The last thing Major John Cafferty (Tahmoh Penikett, “Man of Steel”) remembers is running with his Special Forces squad through a cave tunnel in Afghanistan trying to escape . . . something. When he wakes up in a hospital bed, however, he can’t remember how he got there, or what happened in Afghanistan. The orderlies bring him to see Dr. Troutman (Colm Feore, “Jack Ryan: Shadow Recruit”) who explains that he’s in a military hospital and that he and his unit were extracted from a top-secret retrieval mission, but that they’ve all lost their memories. Cafferty joins his team in group therapy sessions in which they’re told by Troutman that the recovery process must be a slow, gradual one — the stress of a recovered memory on their brains could cause permanent damage.
Each night, the group is given sedatives to help them sleep, but each night Cafferty is plagued by nightmares of their mission in Afghanistan and their search for an electromagnetic signal deep in the caves. Memories begin to slowly come back, but some of the squad succumb to the trauma. Once Clifford (Skerivet Daramola) breaks down under his disturbing hallucinations, Cafferty vows to discover where they really are, what it is they were searching for, and to find a way to save what remains of his detachment.
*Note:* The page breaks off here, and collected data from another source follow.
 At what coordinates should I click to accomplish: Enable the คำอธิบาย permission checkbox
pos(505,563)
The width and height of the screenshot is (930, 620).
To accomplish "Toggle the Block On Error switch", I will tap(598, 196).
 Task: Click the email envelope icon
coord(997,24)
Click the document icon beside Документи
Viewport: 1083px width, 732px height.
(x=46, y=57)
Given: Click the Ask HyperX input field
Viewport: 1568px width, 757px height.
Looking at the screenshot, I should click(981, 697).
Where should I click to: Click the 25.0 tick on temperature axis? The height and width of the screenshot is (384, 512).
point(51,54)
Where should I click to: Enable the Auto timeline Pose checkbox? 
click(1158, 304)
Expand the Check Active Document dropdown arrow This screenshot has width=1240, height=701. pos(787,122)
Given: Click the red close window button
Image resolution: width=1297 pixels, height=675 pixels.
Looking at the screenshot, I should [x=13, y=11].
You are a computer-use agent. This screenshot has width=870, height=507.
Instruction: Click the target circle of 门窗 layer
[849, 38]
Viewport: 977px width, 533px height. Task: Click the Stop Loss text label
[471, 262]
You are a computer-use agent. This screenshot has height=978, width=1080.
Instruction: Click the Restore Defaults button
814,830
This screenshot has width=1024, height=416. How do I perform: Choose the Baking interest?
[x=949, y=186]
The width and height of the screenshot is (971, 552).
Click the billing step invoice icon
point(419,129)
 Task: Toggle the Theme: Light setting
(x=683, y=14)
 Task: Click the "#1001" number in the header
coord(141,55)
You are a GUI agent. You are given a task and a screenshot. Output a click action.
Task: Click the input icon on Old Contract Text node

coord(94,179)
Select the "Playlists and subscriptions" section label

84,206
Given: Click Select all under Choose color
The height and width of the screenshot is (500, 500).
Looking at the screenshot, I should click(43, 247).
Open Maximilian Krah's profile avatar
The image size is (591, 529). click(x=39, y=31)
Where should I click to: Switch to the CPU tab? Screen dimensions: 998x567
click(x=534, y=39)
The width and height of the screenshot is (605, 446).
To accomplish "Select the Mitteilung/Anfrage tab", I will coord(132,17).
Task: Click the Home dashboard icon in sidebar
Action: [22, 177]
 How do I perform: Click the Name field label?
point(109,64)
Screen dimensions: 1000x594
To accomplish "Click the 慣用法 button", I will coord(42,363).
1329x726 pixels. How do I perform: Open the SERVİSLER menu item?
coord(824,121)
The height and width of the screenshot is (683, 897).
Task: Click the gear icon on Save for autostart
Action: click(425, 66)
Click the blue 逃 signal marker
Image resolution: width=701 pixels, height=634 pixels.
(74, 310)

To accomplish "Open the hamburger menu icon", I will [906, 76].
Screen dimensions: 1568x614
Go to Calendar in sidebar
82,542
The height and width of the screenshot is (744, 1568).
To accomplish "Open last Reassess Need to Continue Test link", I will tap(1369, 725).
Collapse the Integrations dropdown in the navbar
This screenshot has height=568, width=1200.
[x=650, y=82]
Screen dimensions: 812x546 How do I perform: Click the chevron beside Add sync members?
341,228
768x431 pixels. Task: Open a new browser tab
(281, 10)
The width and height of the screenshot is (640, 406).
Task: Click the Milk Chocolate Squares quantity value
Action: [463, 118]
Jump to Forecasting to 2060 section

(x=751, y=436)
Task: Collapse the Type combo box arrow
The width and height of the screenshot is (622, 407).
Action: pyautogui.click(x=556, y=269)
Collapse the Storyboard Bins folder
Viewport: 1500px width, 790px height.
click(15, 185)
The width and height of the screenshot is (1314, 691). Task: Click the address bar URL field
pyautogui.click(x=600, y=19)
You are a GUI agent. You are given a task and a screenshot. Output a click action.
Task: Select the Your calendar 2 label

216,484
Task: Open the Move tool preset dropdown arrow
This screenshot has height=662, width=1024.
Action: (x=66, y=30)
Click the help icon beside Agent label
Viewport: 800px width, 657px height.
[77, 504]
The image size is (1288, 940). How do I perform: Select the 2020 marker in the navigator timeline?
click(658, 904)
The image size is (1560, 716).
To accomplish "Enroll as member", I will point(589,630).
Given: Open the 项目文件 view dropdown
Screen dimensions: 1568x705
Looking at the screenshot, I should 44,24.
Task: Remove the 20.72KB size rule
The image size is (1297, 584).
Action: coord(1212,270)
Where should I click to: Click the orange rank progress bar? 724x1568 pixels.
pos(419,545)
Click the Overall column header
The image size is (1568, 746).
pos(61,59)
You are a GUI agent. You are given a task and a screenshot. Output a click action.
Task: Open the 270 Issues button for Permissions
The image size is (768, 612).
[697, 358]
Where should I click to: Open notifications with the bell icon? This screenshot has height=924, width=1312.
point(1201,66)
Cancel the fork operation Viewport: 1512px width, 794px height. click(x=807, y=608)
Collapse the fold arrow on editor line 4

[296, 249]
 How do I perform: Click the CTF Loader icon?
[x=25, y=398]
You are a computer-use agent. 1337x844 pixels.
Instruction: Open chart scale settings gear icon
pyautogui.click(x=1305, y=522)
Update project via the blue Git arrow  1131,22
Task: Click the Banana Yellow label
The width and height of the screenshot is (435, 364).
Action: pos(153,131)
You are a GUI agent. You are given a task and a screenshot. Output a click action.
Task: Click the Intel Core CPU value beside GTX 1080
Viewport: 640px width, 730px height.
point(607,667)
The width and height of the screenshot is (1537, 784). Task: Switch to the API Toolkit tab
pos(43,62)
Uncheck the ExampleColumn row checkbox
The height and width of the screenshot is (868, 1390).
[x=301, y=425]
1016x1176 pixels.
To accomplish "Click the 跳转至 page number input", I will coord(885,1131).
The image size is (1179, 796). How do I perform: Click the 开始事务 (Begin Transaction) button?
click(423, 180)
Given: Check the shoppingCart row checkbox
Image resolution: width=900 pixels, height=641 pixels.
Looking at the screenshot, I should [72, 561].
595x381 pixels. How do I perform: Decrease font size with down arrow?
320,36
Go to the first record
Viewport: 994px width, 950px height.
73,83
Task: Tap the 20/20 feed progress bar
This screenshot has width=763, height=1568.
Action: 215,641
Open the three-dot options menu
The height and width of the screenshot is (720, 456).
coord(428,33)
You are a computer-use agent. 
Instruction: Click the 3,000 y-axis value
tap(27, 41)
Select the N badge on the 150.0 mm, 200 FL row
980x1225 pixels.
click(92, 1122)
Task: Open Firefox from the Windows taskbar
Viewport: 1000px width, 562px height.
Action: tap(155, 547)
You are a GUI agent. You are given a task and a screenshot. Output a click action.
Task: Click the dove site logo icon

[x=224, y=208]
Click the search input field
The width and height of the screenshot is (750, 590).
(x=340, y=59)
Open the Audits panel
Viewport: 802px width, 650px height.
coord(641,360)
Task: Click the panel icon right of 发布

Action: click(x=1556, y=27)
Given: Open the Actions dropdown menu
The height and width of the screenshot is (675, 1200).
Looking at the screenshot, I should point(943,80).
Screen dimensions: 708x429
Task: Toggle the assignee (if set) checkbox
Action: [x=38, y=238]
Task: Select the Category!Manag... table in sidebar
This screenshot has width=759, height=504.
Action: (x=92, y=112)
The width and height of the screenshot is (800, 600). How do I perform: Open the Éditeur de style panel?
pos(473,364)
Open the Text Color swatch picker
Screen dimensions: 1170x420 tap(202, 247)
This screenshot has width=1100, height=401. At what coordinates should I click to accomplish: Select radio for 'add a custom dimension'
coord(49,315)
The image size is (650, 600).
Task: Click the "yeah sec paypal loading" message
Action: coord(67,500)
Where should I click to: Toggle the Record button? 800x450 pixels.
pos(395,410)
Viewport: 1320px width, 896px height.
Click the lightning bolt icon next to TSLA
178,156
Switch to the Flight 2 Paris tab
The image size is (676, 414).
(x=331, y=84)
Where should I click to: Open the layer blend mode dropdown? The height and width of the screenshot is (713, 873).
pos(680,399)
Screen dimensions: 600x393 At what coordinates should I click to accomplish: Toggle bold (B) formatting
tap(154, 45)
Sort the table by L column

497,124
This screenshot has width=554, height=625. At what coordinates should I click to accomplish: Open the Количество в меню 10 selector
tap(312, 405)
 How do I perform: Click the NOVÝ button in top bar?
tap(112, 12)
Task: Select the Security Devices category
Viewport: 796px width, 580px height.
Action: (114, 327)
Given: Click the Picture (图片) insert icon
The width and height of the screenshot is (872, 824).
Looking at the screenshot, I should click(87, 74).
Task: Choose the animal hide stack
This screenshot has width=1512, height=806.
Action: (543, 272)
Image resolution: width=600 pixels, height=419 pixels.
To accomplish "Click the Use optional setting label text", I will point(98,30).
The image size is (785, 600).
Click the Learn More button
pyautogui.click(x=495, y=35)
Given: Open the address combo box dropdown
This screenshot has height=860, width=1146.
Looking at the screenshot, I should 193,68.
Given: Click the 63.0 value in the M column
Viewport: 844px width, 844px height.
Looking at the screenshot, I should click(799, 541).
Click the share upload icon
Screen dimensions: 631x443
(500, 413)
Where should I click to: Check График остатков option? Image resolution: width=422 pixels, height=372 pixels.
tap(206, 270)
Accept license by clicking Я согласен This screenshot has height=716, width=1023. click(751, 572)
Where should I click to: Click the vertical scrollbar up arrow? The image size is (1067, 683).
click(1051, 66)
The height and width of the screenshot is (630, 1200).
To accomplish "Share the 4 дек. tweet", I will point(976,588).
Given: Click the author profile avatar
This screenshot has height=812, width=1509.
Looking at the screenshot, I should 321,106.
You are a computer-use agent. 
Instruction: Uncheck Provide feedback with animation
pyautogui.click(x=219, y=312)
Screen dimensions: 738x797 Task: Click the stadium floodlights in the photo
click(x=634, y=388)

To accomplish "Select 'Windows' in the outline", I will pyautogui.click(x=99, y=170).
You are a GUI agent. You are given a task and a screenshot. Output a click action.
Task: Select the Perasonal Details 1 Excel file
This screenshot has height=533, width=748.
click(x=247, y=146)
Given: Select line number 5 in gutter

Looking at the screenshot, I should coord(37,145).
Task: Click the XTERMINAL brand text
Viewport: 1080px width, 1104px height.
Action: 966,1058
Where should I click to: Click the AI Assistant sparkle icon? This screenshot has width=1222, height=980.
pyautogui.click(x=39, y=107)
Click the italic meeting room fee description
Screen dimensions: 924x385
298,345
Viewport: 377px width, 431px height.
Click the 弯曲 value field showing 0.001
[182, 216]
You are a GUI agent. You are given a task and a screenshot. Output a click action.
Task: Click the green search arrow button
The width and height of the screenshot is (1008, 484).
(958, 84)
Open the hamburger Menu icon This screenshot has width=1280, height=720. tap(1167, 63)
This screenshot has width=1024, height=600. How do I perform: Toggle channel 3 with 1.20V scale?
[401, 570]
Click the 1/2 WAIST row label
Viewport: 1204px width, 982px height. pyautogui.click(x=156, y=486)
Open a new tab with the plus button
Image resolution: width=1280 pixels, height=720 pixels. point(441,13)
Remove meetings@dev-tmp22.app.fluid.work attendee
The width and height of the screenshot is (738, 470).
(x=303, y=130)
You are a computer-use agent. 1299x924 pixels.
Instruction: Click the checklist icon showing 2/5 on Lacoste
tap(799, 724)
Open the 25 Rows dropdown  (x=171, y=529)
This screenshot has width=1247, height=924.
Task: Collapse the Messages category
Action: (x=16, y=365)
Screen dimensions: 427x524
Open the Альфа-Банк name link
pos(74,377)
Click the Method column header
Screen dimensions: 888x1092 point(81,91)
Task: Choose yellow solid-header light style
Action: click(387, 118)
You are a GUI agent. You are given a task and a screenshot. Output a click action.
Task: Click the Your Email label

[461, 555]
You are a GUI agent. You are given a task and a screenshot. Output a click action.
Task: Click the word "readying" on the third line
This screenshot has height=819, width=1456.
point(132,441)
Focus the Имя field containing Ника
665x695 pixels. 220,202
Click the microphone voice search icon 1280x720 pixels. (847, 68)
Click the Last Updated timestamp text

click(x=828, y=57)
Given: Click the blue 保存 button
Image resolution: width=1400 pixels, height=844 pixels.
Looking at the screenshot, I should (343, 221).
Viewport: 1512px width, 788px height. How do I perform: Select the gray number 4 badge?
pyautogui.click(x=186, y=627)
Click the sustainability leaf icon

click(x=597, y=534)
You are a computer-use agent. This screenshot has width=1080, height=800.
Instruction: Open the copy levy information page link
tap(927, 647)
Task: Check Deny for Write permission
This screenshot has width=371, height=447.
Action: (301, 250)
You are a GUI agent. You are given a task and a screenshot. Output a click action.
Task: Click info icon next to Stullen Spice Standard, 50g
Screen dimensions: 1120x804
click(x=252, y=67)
Written by Jason Groce, Kirk Roos, and director Peter Winther, Painkillers is an unsophisticated movie that’s part action (a squad first under attack in Afghanistan, then trying to escape a medical facility), and part science fiction (I’ll give you one guess as to where the mysterious electromagnetic power source hails from), with dashes of basic plot twists scattered towards the end. Yet, as far as straight-to-DVD fare goes, this isn’t an absolutely horrible, unwatchable film; the story is far-fetched and silly at times, but the mystery is unraveled in such a way that you’re mostly willing to go along for the ride and suspend disbelief for the 102-minute runtime. This is — and it knows it — a B-movie for people who like to scan Netflix for random movies to fill an afternoon. Put up against other sci-fi/action flicks with a modest budget, though, Painkillers falls very short.
The mysterious hospital motif is weak, the otherworldly power source is barely more than a blip on the plotline radar, and the acting by a litany of character actors that includes Lesley-Ann Brandt (“Drift”), Erica Durance (“Saving Hope” TV series), Julia Voth (“Bitch Slap”) and Tom Carey (“Forsaken”) is just so-so, even for Colm Feore, who plays a role that I’d venture was written with him in mind. He’s not, unfortunately, as convincing as the movie needed him to be nor as sinister as I wanted him to be (I just loved him in Stephen King’s “Storm of the Century” mini-series!).
If you do give Painkillers a chance, I will also warn you that the tagline “The cure for mankind has been discovered” suggests much more of an “Us vs. Them” battle-film than this actually is. It’s low-level action, with some sci-fi framing and overdone, predictable twists — something for a mindless Sunday afternoon if you’ve already exhausted all the bigger budget films in Redbox, nothing more.